Fallopian tube are essential for successful conception. One-third of the cases of infertility are due to blocked tubes. In this blog we will discuss commonly asked questions.
Every month, the ovary releases an egg, which is picked up by the fallopian tube. In the fallopian tube the egg gets surrounded by sperms and out of millions, one sperm will get entry in to the eggs and fertilise it.
The embryo created stays in the tube for 4 days and keeps developing.
By day 5, it travels to the uterus, where it implants and pregnancy occurs.
So an open and normal functioning fallopian tube is vital for natural conception. If the tube is blocked or damaged (photo), then sperm and egg will not be able to meet and pregnancy will be almost impossible.
An open and normal functioning fallopian tube is vital for natural conception
What causes damage to the Fallopian tubes?
Most common cause is infection –fallopian tube infection can be caused by:
Sexually transmitted infections like chlamydia, gonorrhoea,
TB ,
infection after abdominal surgery,
miscarriage, termination of pregnancy or
Intrauterine coils.
Even subtle infections, which might not have given you symptoms, can still cause tubal damage.
Smoking – both active and passive smoking can damage the tube.
Endometriosis
Previous ectopic pregnancy
Fibroid – depending on its position can block the tube.

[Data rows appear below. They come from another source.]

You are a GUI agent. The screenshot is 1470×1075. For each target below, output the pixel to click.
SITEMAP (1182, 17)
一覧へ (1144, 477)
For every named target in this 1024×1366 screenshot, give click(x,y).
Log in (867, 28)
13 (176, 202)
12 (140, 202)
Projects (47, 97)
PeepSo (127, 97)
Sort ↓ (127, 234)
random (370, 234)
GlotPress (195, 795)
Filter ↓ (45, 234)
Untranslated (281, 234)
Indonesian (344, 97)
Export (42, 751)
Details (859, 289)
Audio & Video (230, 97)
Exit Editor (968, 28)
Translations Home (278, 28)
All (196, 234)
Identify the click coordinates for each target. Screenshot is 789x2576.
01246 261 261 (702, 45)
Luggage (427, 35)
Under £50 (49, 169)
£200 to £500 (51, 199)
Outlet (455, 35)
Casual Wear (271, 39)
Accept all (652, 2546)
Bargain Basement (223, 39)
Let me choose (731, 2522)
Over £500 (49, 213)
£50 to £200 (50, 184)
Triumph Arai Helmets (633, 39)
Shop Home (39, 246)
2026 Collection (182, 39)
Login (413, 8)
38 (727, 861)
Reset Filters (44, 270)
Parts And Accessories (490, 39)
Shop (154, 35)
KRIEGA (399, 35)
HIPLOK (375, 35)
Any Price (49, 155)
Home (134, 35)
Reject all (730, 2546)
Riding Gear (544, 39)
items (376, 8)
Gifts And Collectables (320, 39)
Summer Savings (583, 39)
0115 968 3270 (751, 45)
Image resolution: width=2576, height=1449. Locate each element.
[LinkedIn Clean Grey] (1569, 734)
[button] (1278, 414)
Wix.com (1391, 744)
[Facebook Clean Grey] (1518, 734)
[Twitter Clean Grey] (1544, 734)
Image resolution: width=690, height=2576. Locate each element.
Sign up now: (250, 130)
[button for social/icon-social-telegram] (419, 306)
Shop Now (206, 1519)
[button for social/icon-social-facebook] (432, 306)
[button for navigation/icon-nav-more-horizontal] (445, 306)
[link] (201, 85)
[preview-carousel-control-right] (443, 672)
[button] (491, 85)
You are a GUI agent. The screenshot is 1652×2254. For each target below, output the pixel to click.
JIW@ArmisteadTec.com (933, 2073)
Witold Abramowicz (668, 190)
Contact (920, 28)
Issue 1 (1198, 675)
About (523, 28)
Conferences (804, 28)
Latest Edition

Most common cause of tubal blockage is infection
Even subtle infections, without any symptoms symptoms can still cause tubal damage.
What are the symptoms of tubal damage?
Tubal damage does not have any symptoms. It is diagnosed while investigating infertility.
If you have hydrosalpinx, occasionally the fluid of the hydrosalpinx can flow in the uterine cavity and come out of vagina as vaginal discharge.
You might have symptoms due to the factors causing tubal blockage like symptoms of PID, endometriosis.
Tubal damage does not have any symptoms.
How to diagnose tubal block?
No body is born with a blocked tube. Tubes get block if you had infection, surgery, endometriosis or ectopic pregnancy.
If you do not have any of these risk factors, then your chances of having a blocked tube is extremely low.
In that case you can carry on trying naturally if there are no problems with ovulation or sperm parameters in your partner.
Majority will fall pregnant naturally. If you do not conceive in 6-12 months, then you can consider tests like HSG or HyCoSy.
HSG: dye is instilled in to the uterus and X-Ray taken. If the tubes are open then dye can be seen flowing through the tube. The dye will not flow out of the tube if it is blocked. The procedure can be uncomfortable, sometimes painful.
However, 6 out of 10 women, the tube will be found to be open if the HSG is repeated or laparoscopy is undertaken.
If your tubal blockage is diagnosed with HSG, then remember to recheck it with repeat HSG or laparoscopy.
Tubal blockage diagnosed with HSG, should be confirmed with repeat HSG or laparoscopy.
HyCoSy: instead of Xray, USS is used to see if the dye is flowing through the tubes. It has additional benefit that during the USS, the ovaries and uterus can also be assessed. It can also to be combined with 3D scan to improve the accuracy of the results.
During HyCoSy, the ovaries and uterus can also be assessed
Laparoscopy & Dye test: If you have symptoms of endometriosis like pain in the lower abdomen, painful periods then do laparoscopy to test tubes. The advantage is that along with the tube test its can be checked if you have endometriosis and can be treated at the same time.
If you have pain abdomen, then laparoscopy and dye test is recommended.
I have only one fallopian tube. Is it possible for me to get pregnant?
If only one tube is blocked and the other is normal, you have good chances of falling pregnant naturally or by IUI if there are no other causes of infertility.
Even if you ovulate from the ovary on the other side, the normal tube can pick up the egg.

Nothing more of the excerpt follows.